## [Given exercise 1]
Can you reproduce the records word for word, everything from the very start of the records down to and including the line that contains "coordinates (836, 133)."?
==== Source extract
Duncan's blog

October 22, 2014

Project Euler: problem 35 (PHP) – Circular primes

Filed under: PHP,Project Euler — duncan @ 8:00 am

Punch meI ignored this Project Euler puzzle first time round I tried doing them, 5-6 years ago, with ColdFusion and Python.  Looking at it again recently I thought I could tackle it with PHP.  I’m doing these  as a simple practical exercise for teaching myself PHP, and I’d appreciate any feedback on my code.

Problem 35:

The number, 197, is called a circular prime because all rotations of the digits: 197, 971, and 719, are themselves prime.

There are thirteen such primes below 100: 2, 3, 5, 7, 11, 13, 17, 31, 37, 71, 73, 79, and 97.

How many circular primes are there below one million?

It took me a little while to get close to the answer, and I know this code isn’t the most efficient, but it works:

<?php
require 'isPrime.php';

$primes = [2 => 1];
$limit = 1000000;
$circulars = 1;
$arrCirculars = array('2' => true);

function getExcludedDigits($value) {
	return $value % 2 == 0 && $value != 5;
}

for ($i = 3; $i < $limit; $i+=2) {
	$isCircular = false;
	$rotatedDigits = str_split($i);
	
	if (count(array_filter($rotatedDigits, 'getExcludedDigits')) == 0) {
		for ($j = 1; $j <= strlen($i); $j++) {
			array_push($rotatedDigits, array_shift($rotatedDigits));
			$rotatedNumber = implode($rotatedDigits);

			// if this number's already in our primes[], move onto the next iteration
			if (array_key_exists($rotatedNumber, $primes)) {
				continue;
			}
			
			if (!isPrime($rotatedNumber)) {
				$isCircular = false;
				break;
			}
			
			$isCircular = true;
			$primes[$rotatedNumber] = true;
		}
		
		if ($isCircular) {
			if (substr_count($rotatedNumber, substr($rotatedNumber, 0, 1)) == strlen($rotatedNumber)) {
				$circulars++;
			} else {
				$circulars += strlen($rotatedNumber);
			}
			$arrCirculars[$i] = true;	
		}
	}
}

echo $circulars;

Re-using my isPrime function from puzzle 3.
========
==== Data to use
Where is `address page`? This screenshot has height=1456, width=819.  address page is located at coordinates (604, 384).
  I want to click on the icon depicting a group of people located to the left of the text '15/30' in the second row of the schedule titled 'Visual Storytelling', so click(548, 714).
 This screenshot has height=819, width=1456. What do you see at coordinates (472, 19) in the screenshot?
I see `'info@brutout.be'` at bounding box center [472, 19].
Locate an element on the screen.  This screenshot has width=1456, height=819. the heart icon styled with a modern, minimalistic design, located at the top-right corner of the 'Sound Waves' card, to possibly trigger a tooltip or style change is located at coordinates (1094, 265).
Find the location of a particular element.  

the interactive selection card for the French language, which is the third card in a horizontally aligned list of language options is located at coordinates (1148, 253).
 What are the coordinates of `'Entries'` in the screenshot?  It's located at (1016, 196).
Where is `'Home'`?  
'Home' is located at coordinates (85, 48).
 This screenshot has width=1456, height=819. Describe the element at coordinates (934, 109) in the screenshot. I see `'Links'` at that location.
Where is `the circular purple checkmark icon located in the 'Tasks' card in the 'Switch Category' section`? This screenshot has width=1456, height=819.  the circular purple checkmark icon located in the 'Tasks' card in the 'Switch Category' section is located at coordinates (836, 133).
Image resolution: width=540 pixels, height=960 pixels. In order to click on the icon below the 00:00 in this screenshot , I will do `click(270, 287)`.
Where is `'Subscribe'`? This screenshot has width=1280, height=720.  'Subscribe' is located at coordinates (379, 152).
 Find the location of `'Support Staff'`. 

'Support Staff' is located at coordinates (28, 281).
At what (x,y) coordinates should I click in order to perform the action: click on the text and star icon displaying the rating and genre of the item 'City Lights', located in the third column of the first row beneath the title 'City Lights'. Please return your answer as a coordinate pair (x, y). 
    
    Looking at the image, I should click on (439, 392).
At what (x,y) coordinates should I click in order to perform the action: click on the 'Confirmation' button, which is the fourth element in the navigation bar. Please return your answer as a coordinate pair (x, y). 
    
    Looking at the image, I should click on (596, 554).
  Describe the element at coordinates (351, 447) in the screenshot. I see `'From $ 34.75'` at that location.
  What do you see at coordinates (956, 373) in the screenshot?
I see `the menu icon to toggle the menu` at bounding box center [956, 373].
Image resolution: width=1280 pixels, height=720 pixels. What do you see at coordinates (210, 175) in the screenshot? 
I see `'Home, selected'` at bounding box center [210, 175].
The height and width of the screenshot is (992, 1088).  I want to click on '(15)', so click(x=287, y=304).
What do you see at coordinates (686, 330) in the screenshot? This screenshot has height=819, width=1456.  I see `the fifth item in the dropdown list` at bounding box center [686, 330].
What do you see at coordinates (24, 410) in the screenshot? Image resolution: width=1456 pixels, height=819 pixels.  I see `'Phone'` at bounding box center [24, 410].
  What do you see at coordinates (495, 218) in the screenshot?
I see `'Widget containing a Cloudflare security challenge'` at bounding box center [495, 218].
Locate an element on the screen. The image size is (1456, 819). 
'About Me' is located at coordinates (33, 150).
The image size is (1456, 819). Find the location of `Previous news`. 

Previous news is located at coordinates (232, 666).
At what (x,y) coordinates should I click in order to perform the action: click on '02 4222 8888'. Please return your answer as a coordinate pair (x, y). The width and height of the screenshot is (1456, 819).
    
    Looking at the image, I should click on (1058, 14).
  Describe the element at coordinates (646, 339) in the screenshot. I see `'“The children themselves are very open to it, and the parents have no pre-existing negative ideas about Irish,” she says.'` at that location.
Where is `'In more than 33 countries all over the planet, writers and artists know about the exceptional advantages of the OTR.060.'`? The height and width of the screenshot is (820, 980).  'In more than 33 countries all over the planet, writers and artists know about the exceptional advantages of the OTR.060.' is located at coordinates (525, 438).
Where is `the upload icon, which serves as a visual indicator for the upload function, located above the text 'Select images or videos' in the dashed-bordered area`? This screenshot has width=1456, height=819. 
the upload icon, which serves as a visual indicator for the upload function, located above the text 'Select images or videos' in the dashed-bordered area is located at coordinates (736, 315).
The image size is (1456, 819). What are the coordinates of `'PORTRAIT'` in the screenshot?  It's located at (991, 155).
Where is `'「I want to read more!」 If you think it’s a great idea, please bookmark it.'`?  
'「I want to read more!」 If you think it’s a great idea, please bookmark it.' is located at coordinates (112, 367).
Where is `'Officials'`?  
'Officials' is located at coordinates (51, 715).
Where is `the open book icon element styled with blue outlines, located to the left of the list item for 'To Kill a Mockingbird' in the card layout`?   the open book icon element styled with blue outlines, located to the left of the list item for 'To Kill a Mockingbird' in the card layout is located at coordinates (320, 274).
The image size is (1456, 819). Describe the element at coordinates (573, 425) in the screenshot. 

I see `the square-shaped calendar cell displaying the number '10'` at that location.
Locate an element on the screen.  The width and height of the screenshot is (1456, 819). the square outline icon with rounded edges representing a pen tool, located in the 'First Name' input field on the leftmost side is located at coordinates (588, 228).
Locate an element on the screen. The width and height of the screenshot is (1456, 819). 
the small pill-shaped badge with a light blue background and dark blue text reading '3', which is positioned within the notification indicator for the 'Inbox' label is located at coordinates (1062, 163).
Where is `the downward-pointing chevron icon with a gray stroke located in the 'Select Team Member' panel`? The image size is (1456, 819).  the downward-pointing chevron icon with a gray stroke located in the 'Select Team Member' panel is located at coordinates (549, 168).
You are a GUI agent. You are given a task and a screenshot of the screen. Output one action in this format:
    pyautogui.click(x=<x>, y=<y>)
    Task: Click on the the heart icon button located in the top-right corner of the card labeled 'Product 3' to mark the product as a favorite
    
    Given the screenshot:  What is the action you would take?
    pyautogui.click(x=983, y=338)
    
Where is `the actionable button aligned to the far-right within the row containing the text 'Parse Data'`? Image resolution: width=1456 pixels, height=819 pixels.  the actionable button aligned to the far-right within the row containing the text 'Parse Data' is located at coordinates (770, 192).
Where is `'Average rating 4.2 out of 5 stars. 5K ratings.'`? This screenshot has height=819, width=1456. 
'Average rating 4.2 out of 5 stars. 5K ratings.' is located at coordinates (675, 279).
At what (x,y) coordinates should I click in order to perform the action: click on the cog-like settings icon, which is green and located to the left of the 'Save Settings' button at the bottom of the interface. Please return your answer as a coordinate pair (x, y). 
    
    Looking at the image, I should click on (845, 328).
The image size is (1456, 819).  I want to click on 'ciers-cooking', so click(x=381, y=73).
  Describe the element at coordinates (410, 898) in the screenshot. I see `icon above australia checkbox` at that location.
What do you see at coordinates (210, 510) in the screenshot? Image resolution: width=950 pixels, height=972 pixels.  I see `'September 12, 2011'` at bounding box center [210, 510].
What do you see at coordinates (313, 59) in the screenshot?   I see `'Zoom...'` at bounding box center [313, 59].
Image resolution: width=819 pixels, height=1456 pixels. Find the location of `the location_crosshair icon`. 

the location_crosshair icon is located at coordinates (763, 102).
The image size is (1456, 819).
========
## [Given exercise 2]
Could you carry on the blog post about solving Project Euler's circular primes puzzle in PHP, writing what comes next after its final line?

## [Exercise output 1]
Where is `address page`? This screenshot has height=1456, width=819.  address page is located at coordinates (604, 384).
  I want to click on the icon depicting a group of people located to the left of the text '15/30' in the second row of the schedule titled 'Visual Storytelling', so click(548, 714).
 This screenshot has height=819, width=1456. What do you see at coordinates (472, 19) in the screenshot?
I see `'info@brutout.be'` at bounding box center [472, 19].
Locate an element on the screen.  This screenshot has width=1456, height=819. the heart icon styled with a modern, minimalistic design, located at the top-right corner of the 'Sound Waves' card, to possibly trigger a tooltip or style change is located at coordinates (1094, 265).
Find the location of a particular element.  

the interactive selection card for the French language, which is the third card in a horizontally aligned list of language options is located at coordinates (1148, 253).
 What are the coordinates of `'Entries'` in the screenshot?  It's located at (1016, 196).
Where is `'Home'`?  
'Home' is located at coordinates (85, 48).
 This screenshot has width=1456, height=819. Describe the element at coordinates (934, 109) in the screenshot. I see `'Links'` at that location.
Where is `the circular purple checkmark icon located in the 'Tasks' card in the 'Switch Category' section`? This screenshot has width=1456, height=819.  the circular purple checkmark icon located in the 'Tasks' card in the 'Switch Category' section is located at coordinates (836, 133).

## [Exercise output 2]
One thing you’ll quickly realise is that we don’t have to calculate if every number is prime.  For instance early on in the loop you get 1951, which is a prime number.  Shifting the first number off there and sticking it on the end, you get 9511, which is also prime.  And doing it again, you get 5119, which is prime too.  However on its fourth iteration you have 1195, which is divisible by 5 and therefore not prime.  However rather than calculate if any of those four rotations of those digits would be prime, you can save time by excluding it as soon as you see there’s a 5 in there.  Similarly with numbers containing any even digits.

During the loop, I store every prime number to an array.  If it’s already in the array, then I know I don’t need to do it again.

At the end of the inner for loop, I increment my counter by the length of the number I’ve currently been looking at.  e.g. if I was on 197, which is prime, and its rotations 971 and 719 are also prime, I simply increment by 3.  I make a special exception for numbers like 11 where all the digits are the same, to make sure I don’t double-count it.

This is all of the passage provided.